— Begin Document passage —

# pair of extremes (100th topic i extreme giant fourm)



## crimsonrazac (Feb 27, 2009)

:woot I now have a pair of Extremes reserved :woot 

who already has an extreme or a pair? How old and how big are they now :?: Pictures would be nice.  

:shock: 100th topic in this fourm :shock:


----------



## Beasty (Feb 27, 2009)

Congrats on your reservation!
I got a pair last year in October. They promptly went to sleep within a couple weeks of getting them. I did, however, get a few shots of them before they went down for winter.

My male:






The pair:





The female:





So, they're not so big. Maybe 15-17 inches tops. Seeing how they crashed so quickly after getting them it's going to be almost like I had to wait to get them myself. From what little time I did get to spend with them, the male seemed more relaxed where the female must have been scared.(she opened her mouth to bite more than once) I'm hoping they both turn out to be very tame and sociable- esp. seeing the size of the parents!

— End Document passage —

*What you need to do:*
**a.** In the forum thread about extreme giants, what labels does Beasty's reply use to introduce each set of shots?
**b.** Carry on the forum thread about the pair of extremes, starting after its last post.
The material after this point is separate from the forum thread.

— Begin Data section —

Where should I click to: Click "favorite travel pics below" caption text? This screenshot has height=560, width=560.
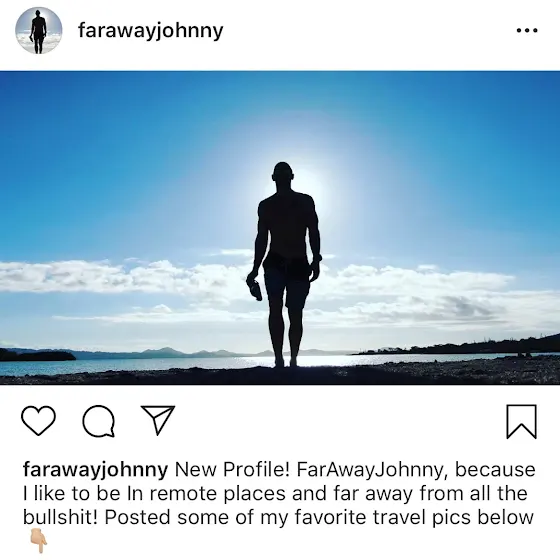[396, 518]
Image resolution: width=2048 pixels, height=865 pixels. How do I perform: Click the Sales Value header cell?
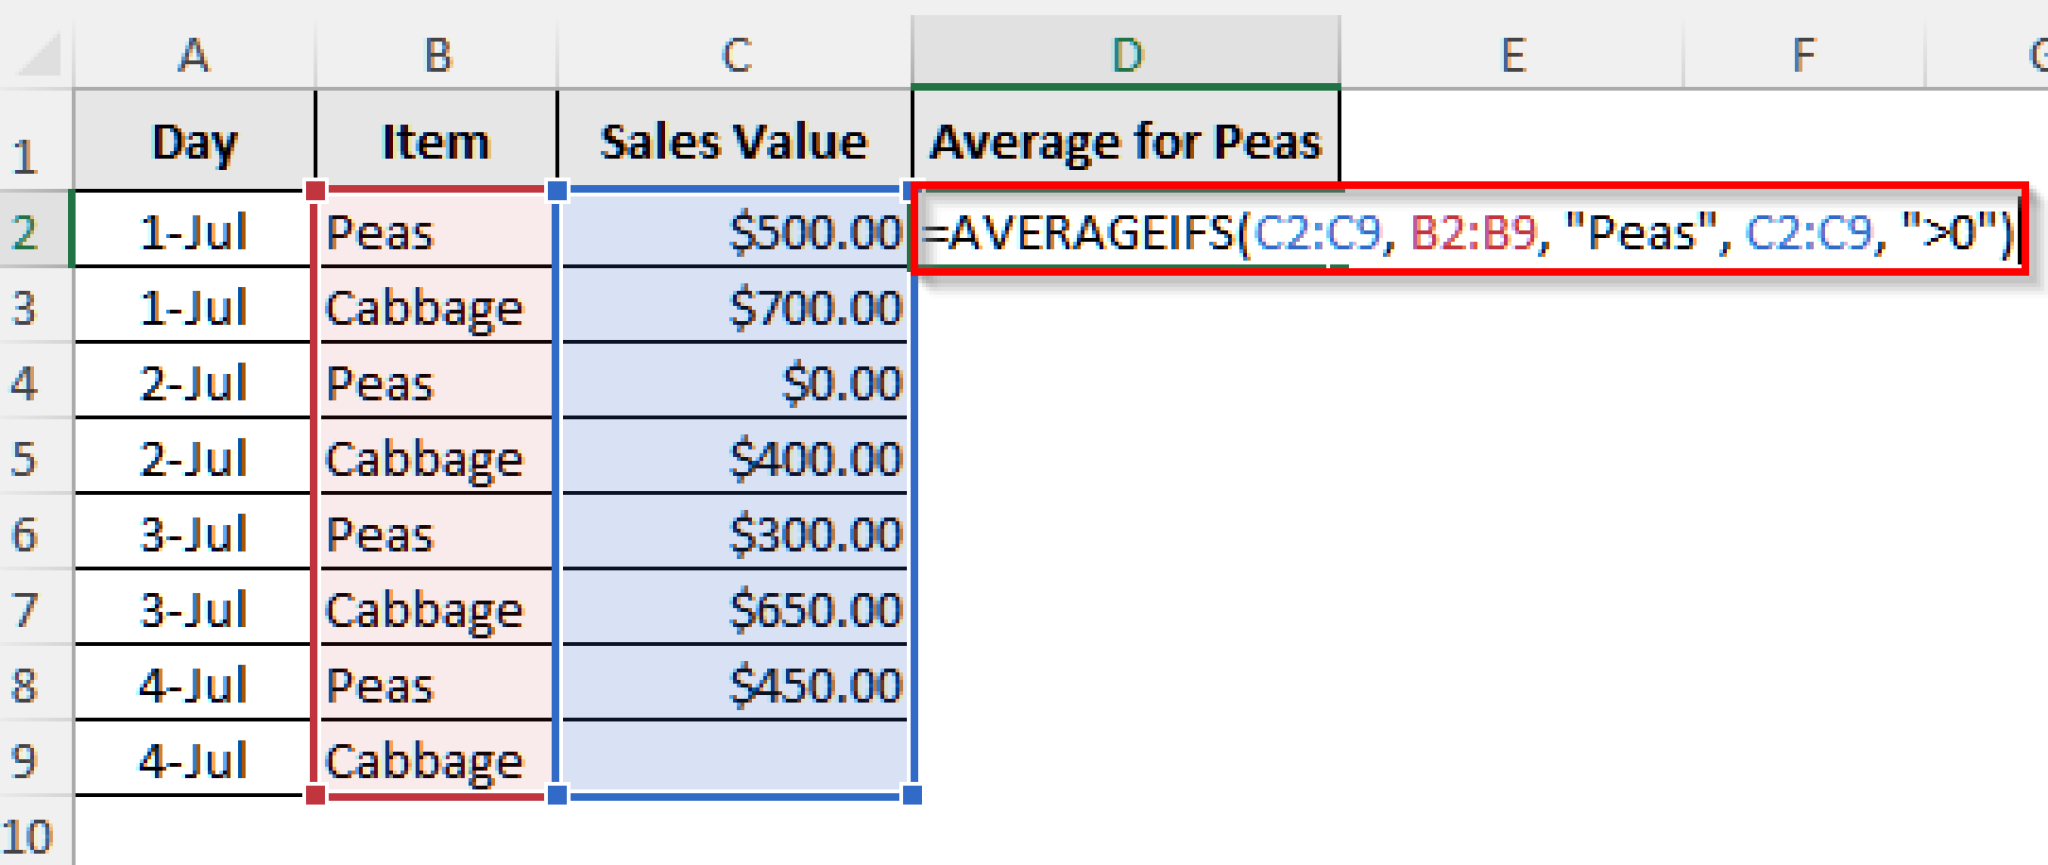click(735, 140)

— End Data section —

*Answers to the tasks:*
**a.** My male, The pair, The female

**b.**
----------



## Tegu Tank (Mar 9, 2009)

Yea i ordered some to there so kool and muscular i cant wait to get mine


----------



## dave (Apr 15, 2009)

I got an extreme off bobby last season, he was like 2 weeks old. By october- november he was 22 inches. From what I read hes about average, some up to 2 feet before their first nap. Hes just getting active again, so we'll see where he goes this year. Pics coming soon on one of these threads.


----------



## kethry (Apr 29, 2009)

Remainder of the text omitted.